Archbishop Smith: Protocol of Salvation

23 November 2020

Appears in: Archdiocesan News

For many months we’ve been paying close attention to the voice of the Chief Medical Officer. To preserve the health of our bodies, she provides us with protocols to follow. In the Gospel text we heard on Sunday for the Solemnity of Christ the King (Matthew 25: 31-46), Jesus lays out for us a protocol of his own aimed at the health of soul we call salvation. The practices we have been given to follow by the CMO can open the door to understanding those received from our Sovereign Lord.

The Chief Medical Officer is always telling us to wear a mask in order to protect other people. In order to prompt us to serve other people, especially the needy and marginalized, Jesus removes a mask. A mask obscures identity. It covers the face, partially or fully, and thus can render identification difficult. In the awesome scene of the Last Judgement, Jesus unmasks his own face and reveals his identity, in a way that shocks his hearers: “just as you did it to one of the least of these brothers and sisters of mine, you did it to me.” The protocol of salvation is to look beyond the mask of human misery to see the face of Christ and then serve him in the hungry, the thirsty, the stranger, the naked, the sick and the prisoner.

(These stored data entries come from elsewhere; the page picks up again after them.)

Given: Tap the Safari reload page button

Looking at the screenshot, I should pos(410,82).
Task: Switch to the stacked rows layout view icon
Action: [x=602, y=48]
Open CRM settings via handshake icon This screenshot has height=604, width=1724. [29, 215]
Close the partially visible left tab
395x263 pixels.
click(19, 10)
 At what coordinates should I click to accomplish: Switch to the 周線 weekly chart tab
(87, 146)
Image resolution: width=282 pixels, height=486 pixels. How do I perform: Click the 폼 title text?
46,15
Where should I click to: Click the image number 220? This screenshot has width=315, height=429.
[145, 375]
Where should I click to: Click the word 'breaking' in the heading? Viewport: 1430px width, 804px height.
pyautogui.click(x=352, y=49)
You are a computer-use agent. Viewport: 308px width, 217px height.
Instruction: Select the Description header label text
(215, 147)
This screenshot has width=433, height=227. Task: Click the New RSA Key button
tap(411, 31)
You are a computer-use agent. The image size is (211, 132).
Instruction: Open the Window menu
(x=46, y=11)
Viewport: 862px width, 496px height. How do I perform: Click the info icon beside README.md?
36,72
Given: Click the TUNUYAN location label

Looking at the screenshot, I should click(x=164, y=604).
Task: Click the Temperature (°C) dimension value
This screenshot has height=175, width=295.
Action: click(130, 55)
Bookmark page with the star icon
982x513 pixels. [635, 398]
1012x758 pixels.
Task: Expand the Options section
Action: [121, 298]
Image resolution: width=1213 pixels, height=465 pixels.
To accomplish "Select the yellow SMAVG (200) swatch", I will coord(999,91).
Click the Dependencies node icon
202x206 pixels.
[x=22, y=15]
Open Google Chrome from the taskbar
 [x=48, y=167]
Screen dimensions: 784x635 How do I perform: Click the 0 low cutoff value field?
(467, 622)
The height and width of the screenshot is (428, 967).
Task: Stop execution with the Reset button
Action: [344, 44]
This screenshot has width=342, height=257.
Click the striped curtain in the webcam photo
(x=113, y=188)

A very challenging issue for our medical experts and health officials is to determine how best to engage our freedom. Are limitations to be imposed, as in a lockdown, or do we appeal to the public to exercise freedom wisely and prudently? The debate around this question is growing in intensity of late. When Jesus lays out the salvation protocol, there is no question of imposition. He honours absolutely the freedom of conscience and will with which he has endowed us. Since Jesus takes our freedom very seriously and respects it absolutely, we are moved to ask how seriously we take it? With this question, we touch the great mystery of our human dignity as people created in the image and likeness of God, and awaken to the seriousness of the life of each and every human being. Our salvation hinges in no small measure upon the way we exercise our God-given freedom. We use our freedom well when we embrace and follow the salvation protocols of mercy; we abuse it when instead we adopt the condemnatory practices of indifference.

Careful attentiveness to what is demanded of us by the salvation protocols cannot help but move us to a serious self-examination. Awareness of any failure to exercise mercy toward those with whom Jesus identifies must lead us to that repentance by which selfishness is no longer sovereign in our lives and Christ our King is firmly enthroned in our hearts. Our Lord’s greatest desire is that interior renewal within each of us we call conversion, by which our eyes are opened to see Jesus in the needy, and our freedom liberated to serve them through concrete acts of mercy. As we follow daily the medical guidelines aimed at the present health of our bodies, may God’s healing grace enable us to embrace with even greater fervor the mercy protocols that lead to the eternal salvation of our souls.